But a Medicare commission isn't what Palin had originally described as a death panel. Back in August, she specifically cited the House bill's advanced care planning consultation - or end-of-life counseling as a death panel. "The America I know and love is not one in which my parents or my baby with Down syndrome will have to stand in front of Obama's death panel so his bureaucrats can decide based on a subjective judgment of their level of productivity in society, whether they are worthy of health care."

And as Think Progress points out, end-of-life counseling was not included in the Senate bill because of the uproar caused by Palin's lie.

Also echoing Palin's new and improved death panel survival, Sister Sarah's soul mate: Michele Bachmann. "Harry Reid slipped in a provision that made it virtually impossible to repeal part of this legislation and it's the part dealing with Medicare Advisory Board - what many people have labeled the death panels because these unelected bureaucracies will decide what we can and can't get in future health insurance policies, that's why they're called death panels."

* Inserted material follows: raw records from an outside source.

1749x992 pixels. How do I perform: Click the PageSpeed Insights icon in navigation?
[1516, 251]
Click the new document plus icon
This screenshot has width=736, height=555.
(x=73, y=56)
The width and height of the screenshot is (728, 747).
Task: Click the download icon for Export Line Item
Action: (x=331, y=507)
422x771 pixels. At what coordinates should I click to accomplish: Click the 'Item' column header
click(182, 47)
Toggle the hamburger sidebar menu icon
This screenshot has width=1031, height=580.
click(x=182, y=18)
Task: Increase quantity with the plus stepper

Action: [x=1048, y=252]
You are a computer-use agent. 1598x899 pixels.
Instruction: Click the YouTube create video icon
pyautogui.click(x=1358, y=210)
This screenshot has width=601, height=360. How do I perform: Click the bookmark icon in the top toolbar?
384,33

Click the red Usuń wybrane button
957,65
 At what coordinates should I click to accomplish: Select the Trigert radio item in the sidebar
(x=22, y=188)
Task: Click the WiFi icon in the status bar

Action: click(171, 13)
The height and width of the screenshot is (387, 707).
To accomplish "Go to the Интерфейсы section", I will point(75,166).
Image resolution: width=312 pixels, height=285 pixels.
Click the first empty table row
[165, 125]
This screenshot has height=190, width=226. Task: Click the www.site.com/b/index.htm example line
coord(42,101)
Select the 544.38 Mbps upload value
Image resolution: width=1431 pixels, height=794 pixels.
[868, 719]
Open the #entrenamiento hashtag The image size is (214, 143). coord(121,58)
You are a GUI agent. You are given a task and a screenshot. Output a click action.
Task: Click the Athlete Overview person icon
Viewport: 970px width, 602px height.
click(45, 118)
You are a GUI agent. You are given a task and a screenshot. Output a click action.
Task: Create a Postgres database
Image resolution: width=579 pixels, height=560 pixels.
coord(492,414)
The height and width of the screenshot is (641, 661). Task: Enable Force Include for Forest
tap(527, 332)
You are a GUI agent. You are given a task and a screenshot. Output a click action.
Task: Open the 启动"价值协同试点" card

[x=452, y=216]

Joining me now is the Washington editor for "The Nation," Chris Hayes.

Good evening, Chris.

CHRIS HAYES, THE NATION: Good evening.

O'DONNELL: Now, Chris, back in August, Palin's death panel met end-of-life counseling. Now, she's referring to a Medicare Advisory Board, a completely different thing.

HAYES: Right.

O'DONNELL: Is there any other politician who would try to get away with that much double talk?

HAYES: Well, I don't know - politicians are a double-talking bunch. I mean, I like the fact that it has now sort of moved from being a stipulation about an actual concrete piece of legislation to a metaphor. So, there's a sort of poetic aspect to what she's saying.

I think that, you know, one of the things that allows her to do is the point that Dave Weigel made on "The Washington Independent" today, which is that she has this - she's created this amazing system in which she interfaces with the press solely through Facebook posts.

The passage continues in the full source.